500mb+ DB - Help!

  • Thread starter Thread starter Guest
  • Start date Start date
G

Guest

I have a test data DB with data from 4 searate part testers. They all have
fields with the date, the time, which tester it is, and whether it passed or
not. The main tester just also does ~100 other tests and outputs that data.
I therefore get 4 spreadsheets everyday. Because of that I went ahead and
combined all the data into in one table so when I analyzed it I could get for
instance the total amount of failures for the day/week/month. Of course this
leaves 3/4 of the table being blank. Doing this with one month is fine, the
database is only about 40mb and it doesnt take too long to bring up various
graphs to look at the data. Now that I want to look at the data from the
past year, with a pivot chart it takes 30mins+ with every step meaning to get
the chart I want would probably take over 2 hours! Even though there are
about 100 tests Im only usually graphing 1 yet it looks like my computer is
trying to squeeze the entire db into memory.

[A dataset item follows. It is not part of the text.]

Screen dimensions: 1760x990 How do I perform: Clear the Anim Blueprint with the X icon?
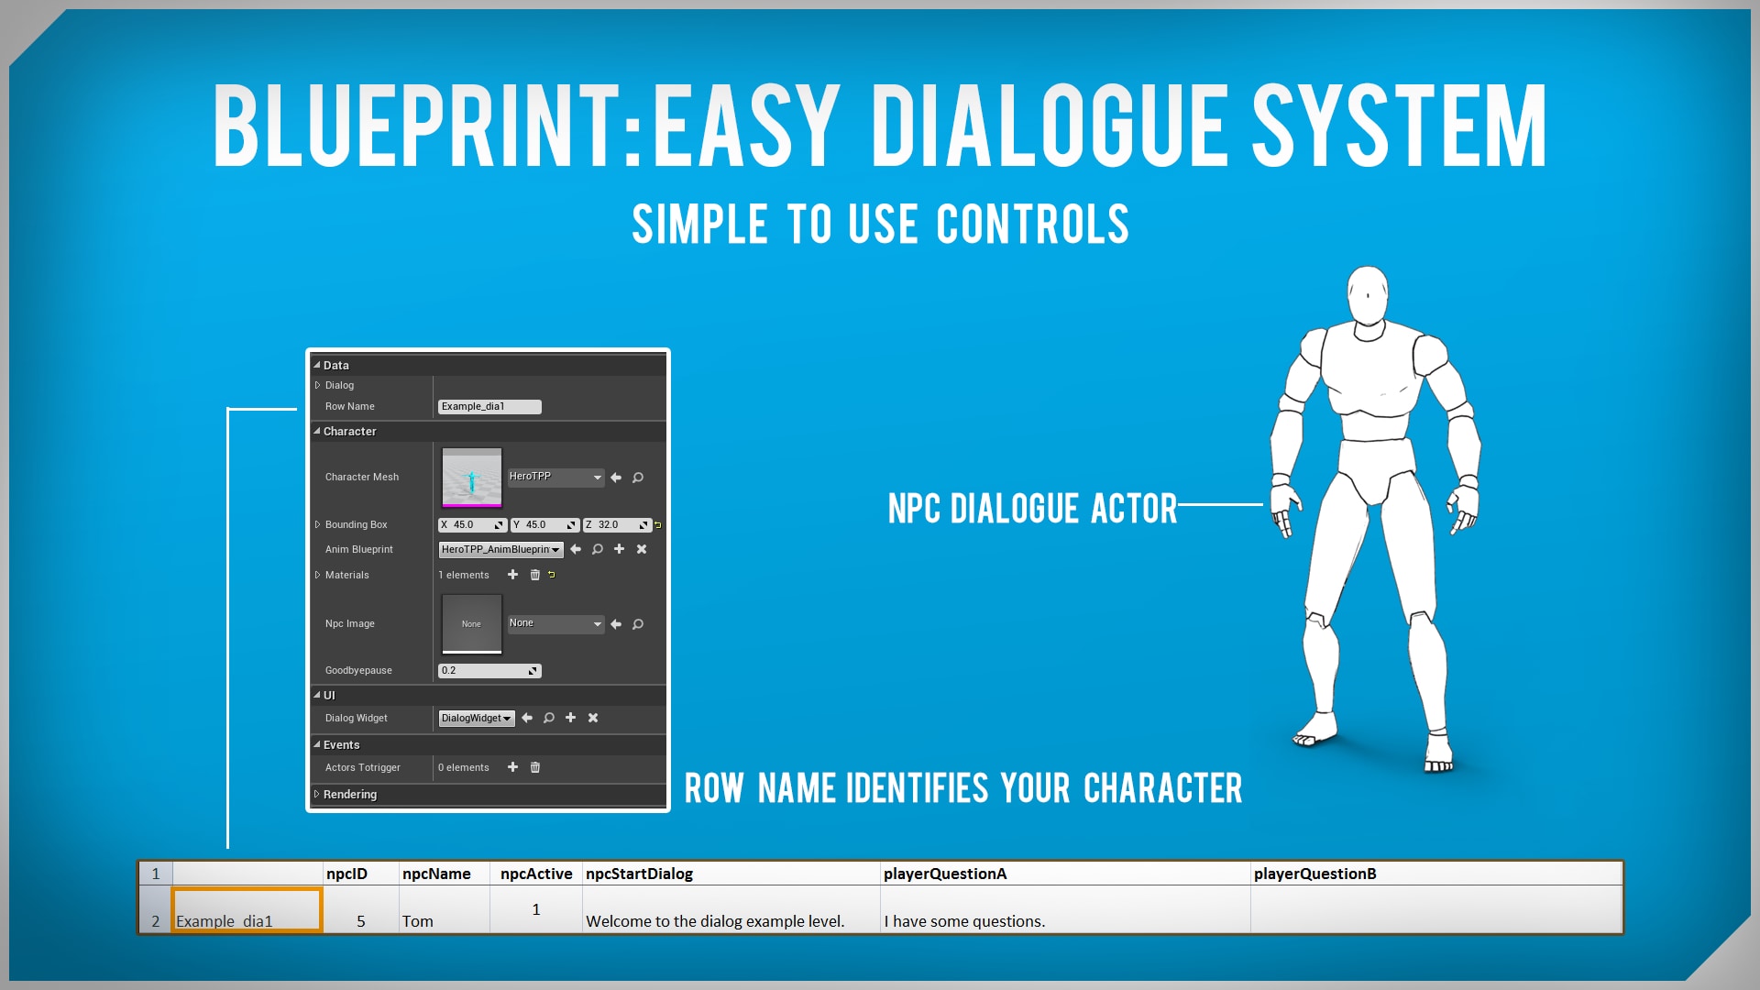pyautogui.click(x=642, y=549)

At first I tried separating tables by months and doing union querys to
combine months if I wanted, but that was a litte tedious. Ive also
compacted/repaired.

Is there anything I can do to get things to go a little quicker?
 
TWilson said:
I therefore get 4 spreadsheets everyday. Because of that I went ahead and
combined all the data into in one table so when I analyzed it I could get for
instance the total amount of failures for the day/week/month. Of course this
leaves 3/4 of the table being blank.

That means you put the columns side by side instead of appending new rows
into the existing table structure where there's only *one* column each for
date, time, tester and pass/fail, not four of each. You can use the import
wizard to append the rows of each subsequent spreadsheet after you import the
first one to get the table structure. You'll find your queries run much
faster with a normalized table structure.
 
No, I made sure there is only one column for each type of data they share. I
use a macro in excel that combines the data before I import it to access. My
headings are basically: Date - Time - Tester - Pass/Fail - Tests (~100 of
which are only filled by the first tester).
 
ok...I'll ask the obvious question...have you compacted the db?
Tools>>Database Utilities>>Compact Database
 
TWilson said:
No, I made sure there is only one column for each type of data they share.

I'm confused. Your description of *combining all the data* of four
spreadsheets leaving *3/4 of the table blank* suggests only 1/4 of the
columns have data for any given row. If you're saying that's not the case I
must have misunderstood you because I can't really picture 3/4 of the rows
being blank when the columns are normalized. What is making the table 3/4
blank after you've combined the four spreadsheets into one?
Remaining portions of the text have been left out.